The accommodation provider may need to share some of your personal data with other recipients. These recipients include: a) Organisations and/or companies affiliated with the accommodation provider, provided they adhere to an equivalent personal data protection policy. b) Public bodies to which the accommodation provider is legally obliged to provide information, namely the Foreigners and Borders Service and the DGCI – Directorate-General for Taxation. c) Subcontractors providing certain services relating to your personal data under a subcontract and for the sole purpose of providing technical assistance to the accommodation provider. These include, in particular, website hosting providers, email marketing service providers, cleaning service companies, law firms, accountancy firms and insurance companies. d) Competent authorities to whom the hosting provider is legally obliged to disclose information during legal proceedings or to detect technical and/or security issues, such as judicial bodies or competent supervisory authorities.
Is my data transferred to countries outside the European Union?
Your personal data, collected by the accommodation provider, will not be transferred to any entity established outside the territory of the European Union. In exceptional cases and subject to certain conditions, the accommodation provider may transfer your personal data to countries outside the European Union, in accordance with applicable legislation, in particular for the purposes of hosting or storing data, outsourcing technical processing, backing up and recovering hosted data, and developing services. The hosting provider guarantees that it will not transfer your personal data to countries that do not ensure an adequate level of protection, in accordance with the provisions of the GDPR.
What are my rights?
At any time, in accordance with the GDPR, you may request access to your personal data, as well as its rectification or erasure, restriction of processing, the right to object and the right to data portability. If the requests submitted are manifestly unfounded or excessive, in particular due to their repetitive nature, the accommodation provider may charge a reasonable fee taking into account the administrative costs of providing the information or communication, or of taking the requested measures, or may refuse to comply with the request. In the case of personal data whose processing by the hosting provider is legitimised by the consent you have given, you are granted the right to withdraw your consent, without the exercise of such a right compromising the lawfulness of the processing carried out on the basis of the consent previously given, nor the subsequent processing of the same data, based on another legal basis, such as the performance of the contract or the legal obligation to which the hosting provider is subject. You also have the right to lodge a complaint with the National Data Protection Commission.

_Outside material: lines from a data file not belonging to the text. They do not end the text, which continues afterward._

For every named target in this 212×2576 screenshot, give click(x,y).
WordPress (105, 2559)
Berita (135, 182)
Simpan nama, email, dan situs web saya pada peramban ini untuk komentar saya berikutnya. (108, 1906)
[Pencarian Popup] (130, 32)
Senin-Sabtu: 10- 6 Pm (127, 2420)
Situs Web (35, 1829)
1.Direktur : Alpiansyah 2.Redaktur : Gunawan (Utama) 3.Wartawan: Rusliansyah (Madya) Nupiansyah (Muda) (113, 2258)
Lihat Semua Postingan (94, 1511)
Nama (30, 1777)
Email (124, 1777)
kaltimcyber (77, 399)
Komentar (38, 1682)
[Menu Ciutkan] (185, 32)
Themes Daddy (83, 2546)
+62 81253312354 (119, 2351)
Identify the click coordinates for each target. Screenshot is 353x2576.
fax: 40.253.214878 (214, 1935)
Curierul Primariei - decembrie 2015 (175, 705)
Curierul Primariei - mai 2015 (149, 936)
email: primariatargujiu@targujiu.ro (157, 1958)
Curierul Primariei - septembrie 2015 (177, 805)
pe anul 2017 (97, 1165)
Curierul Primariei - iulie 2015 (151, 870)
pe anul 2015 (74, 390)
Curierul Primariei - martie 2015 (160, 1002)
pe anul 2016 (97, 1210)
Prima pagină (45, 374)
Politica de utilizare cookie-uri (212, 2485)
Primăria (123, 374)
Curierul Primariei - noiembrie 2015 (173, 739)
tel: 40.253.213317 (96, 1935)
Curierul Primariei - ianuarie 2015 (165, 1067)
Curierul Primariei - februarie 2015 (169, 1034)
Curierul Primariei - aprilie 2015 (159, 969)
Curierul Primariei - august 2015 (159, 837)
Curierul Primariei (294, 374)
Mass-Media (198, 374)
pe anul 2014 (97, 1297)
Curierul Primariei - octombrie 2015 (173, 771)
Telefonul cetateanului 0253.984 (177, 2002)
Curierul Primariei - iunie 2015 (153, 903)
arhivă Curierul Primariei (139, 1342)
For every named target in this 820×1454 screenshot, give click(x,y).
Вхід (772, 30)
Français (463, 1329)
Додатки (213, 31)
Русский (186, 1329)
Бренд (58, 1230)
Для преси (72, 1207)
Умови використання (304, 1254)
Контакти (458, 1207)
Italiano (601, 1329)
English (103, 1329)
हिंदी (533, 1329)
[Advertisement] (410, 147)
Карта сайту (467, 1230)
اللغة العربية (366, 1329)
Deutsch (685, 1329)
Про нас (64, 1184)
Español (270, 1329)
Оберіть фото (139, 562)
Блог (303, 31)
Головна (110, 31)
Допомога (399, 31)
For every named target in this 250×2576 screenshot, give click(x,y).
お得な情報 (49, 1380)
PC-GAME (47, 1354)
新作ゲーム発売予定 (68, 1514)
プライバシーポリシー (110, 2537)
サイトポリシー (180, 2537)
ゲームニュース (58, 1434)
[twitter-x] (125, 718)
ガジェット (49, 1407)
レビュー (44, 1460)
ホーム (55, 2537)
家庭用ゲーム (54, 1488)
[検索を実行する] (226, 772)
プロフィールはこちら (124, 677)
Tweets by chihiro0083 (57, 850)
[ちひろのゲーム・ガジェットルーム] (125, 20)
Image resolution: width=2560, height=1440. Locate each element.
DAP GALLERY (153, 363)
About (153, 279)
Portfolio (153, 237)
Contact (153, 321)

Security and confidentiality
We are committed to keeping your data secure and use appropriate security measures to ensure that your personal data is protected and to prevent unauthorised access to it. However, data transmission over the internet is not completely secure, and we cannot provide an absolute guarantee of the security of information transmitted via our website. We also respect the confidentiality of your information. Therefore, we do not sell, distribute or otherwise make your information commercially available to third parties. The hosting provider undertakes to keep your information confidential in accordance with this Privacy Policy and applicable legislation.
Do you have any questions?
If you have any questions regarding the processing of your personal data, or if you wish to exercise any of your rights, please contact us: E-mail:sunsetaljezur@gmail.com Address: Loteamento Municipal de Maria Vinagre No. 9 8670-430 Rogil, Aljezur
Please note that the accommodation occasionally updates this Privacy Policy. Therefore, please review this document from time to time to ensure you have the most up-to-date information.